- Developer: Michel Oosterhof
- Available in: Python
- License: New BSD
- Website: www.cowrie.org
- Repository: github.com/cowrie/cowrie

= Cowrie (honeypot) =

Open source medium interaction SSH and Telnet honeypot software

Cowrie is a medium interaction SSH and Telnet honeypot designed to log brute force attacks and shell interaction performed by an attacker. Cowrie also functions as an SSH and telnet proxy to observe attacker behavior to another system. Cowrie was developed from Kippo.

== History ==

Cowrie was developed by Michel Oosterhof as a fork of Kippo. Kippo was itself inspired by Kojoney, one of the earliest SSH honeypots, whose active development ceased around 2006. Kippo was developed between 2009 and 2015, after which its author directed users to Cowrie.

Compared to Kippo, Cowrie added more extensive logging and support for the Telnet protocol. The T-Pot multi-honeypot platform, developed by Deutsche Telekom, replaced Kippo with Cowrie in March 2016.

== Design ==

Cowrie is written in Python and uses the Twisted Conch library, the de facto standard implementation of SSHv2 for Python.

The project's stated approach is to implement only those shell commands observed in use by attackers; as of January 2018 it partially emulated 34 commands.

== Use ==

Cowrie has been used as a data source in published security research.

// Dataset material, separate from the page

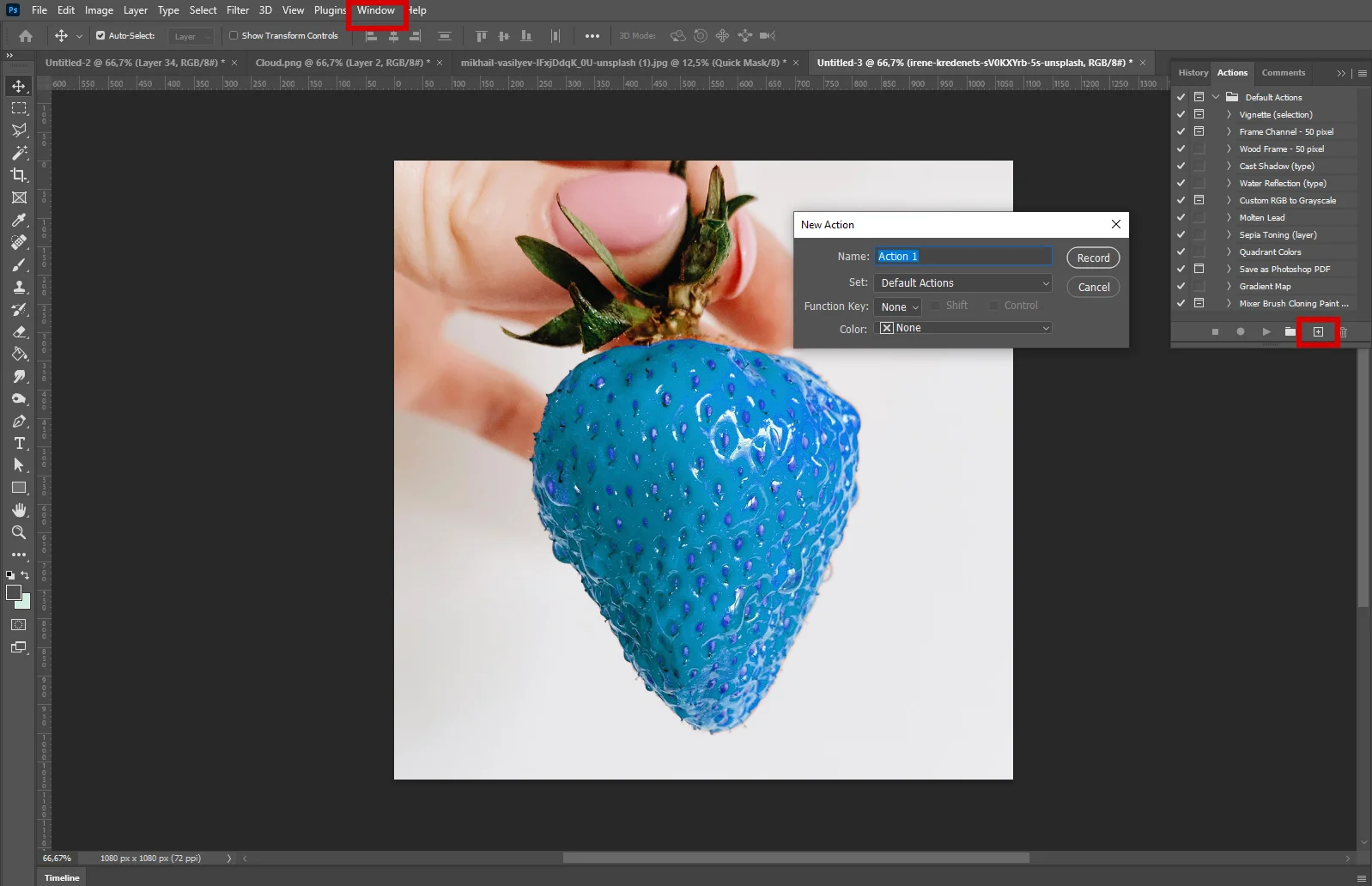Open the Window menu
The width and height of the screenshot is (1372, 886).
(376, 10)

Rapid7 has included Cowrie among the open-source honeypots used in its Project Heisenberg Cloud framework. Following the emergence of large-scale attacks on Internet of Things devices in 2016, researchers at the SANS Institute urged administrators and security researchers to run current versions of Cowrie in order to monitor changes in the credentials being targeted and in attack patterns.

== Limitations ==

In 2018, Vetterl and Clayton of the University of Cambridge demonstrated a generic technique for identifying low- and medium-interaction honeypots at Internet scale, using deviations in how they implement network protocols compared to the systems they impersonate. Because Cowrie relies on the Twisted Conch library rather than replicating OpenSSH exactly, its responses differ from a genuine OpenSSH server in ways detectable from a single packet. Cowrie and Kippo pad SSH2_MSG_KEXINIT packets with random bytes, whereas OpenSSH uses null bytes; Cowrie can also be distinguished by its disconnection messages.

Applying the technique in Internet-wide scans conducted in January 2018, the authors identified 2,021 Cowrie instances running on SSH and 938 on Telnet. They described the weakness as a class break that could not be addressed by patching the existing honeypot architecture. They also found that Cowrie deployments were often poorly maintained, with only around half having incorporated improvements released seven months earlier, and that some operators ran multiple honeypots on a single address or reused SSH host keys across deployments.

The authors disclosed their findings to Cowrie's developer in March 2017. Cowrie subsequently changed its padding to use null characters; as of June 2018 the authors reported that only one of the issues they identified had been resolved.